TASK BRIEF. Only a number is expected: how many lines in the entries that follow contain the word "agent"?

═══ DATA FOR THIS EXERCISE

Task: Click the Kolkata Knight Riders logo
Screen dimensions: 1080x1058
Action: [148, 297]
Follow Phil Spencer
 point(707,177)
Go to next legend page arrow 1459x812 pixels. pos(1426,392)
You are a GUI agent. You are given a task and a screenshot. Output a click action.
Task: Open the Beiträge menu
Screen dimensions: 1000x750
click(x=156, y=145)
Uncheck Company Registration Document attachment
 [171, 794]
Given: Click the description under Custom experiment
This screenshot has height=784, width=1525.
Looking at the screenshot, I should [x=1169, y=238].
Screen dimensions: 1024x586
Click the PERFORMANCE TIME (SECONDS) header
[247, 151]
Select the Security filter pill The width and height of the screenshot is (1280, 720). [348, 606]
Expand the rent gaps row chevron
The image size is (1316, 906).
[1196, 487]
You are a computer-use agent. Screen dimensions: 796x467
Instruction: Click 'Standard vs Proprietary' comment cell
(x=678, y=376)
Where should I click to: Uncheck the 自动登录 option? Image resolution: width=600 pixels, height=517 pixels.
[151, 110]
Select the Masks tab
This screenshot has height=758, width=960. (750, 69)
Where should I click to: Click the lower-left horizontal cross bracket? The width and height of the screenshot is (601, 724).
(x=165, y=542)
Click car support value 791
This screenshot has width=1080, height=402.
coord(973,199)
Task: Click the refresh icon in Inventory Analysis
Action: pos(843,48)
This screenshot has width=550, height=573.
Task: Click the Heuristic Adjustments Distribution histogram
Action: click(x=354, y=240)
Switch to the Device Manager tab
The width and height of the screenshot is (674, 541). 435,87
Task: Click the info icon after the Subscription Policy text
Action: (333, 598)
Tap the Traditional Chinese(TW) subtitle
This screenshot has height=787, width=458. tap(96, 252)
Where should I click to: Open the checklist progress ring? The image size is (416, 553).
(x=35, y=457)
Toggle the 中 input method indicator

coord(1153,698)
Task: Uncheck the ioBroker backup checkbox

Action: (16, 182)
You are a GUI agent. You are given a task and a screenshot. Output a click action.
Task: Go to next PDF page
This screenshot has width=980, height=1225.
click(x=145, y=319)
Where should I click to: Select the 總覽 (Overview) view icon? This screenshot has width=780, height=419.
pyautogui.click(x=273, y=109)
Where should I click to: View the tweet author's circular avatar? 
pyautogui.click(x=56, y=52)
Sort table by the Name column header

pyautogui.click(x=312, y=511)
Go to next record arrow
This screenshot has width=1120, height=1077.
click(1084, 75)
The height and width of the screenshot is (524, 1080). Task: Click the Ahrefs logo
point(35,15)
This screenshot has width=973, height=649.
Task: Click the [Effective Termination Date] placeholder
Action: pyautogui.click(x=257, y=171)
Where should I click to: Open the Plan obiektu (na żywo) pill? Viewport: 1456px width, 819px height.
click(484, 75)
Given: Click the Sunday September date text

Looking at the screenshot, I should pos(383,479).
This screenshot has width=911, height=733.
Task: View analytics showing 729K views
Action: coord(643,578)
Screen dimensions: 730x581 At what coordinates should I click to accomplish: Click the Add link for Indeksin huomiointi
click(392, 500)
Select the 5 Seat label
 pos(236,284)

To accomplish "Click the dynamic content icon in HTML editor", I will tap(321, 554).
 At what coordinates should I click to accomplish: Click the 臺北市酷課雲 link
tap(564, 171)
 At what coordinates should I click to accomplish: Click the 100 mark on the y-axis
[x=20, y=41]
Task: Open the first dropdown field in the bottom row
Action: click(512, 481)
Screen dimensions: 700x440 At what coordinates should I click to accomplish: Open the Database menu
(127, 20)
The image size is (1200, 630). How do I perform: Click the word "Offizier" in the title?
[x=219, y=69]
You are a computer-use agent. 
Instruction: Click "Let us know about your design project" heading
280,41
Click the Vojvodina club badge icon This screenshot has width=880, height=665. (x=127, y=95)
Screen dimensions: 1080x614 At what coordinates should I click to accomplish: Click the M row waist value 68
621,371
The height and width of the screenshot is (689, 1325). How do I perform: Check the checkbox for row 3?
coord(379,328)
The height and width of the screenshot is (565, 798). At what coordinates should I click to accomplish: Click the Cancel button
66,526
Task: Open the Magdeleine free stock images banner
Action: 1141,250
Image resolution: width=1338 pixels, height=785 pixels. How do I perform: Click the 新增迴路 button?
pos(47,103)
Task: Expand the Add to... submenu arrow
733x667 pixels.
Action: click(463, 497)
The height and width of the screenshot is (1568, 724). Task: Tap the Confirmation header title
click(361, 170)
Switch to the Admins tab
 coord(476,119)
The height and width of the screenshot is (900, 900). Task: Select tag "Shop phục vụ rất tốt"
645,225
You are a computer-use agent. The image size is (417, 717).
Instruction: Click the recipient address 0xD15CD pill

══════

TASK RESPONSE. 5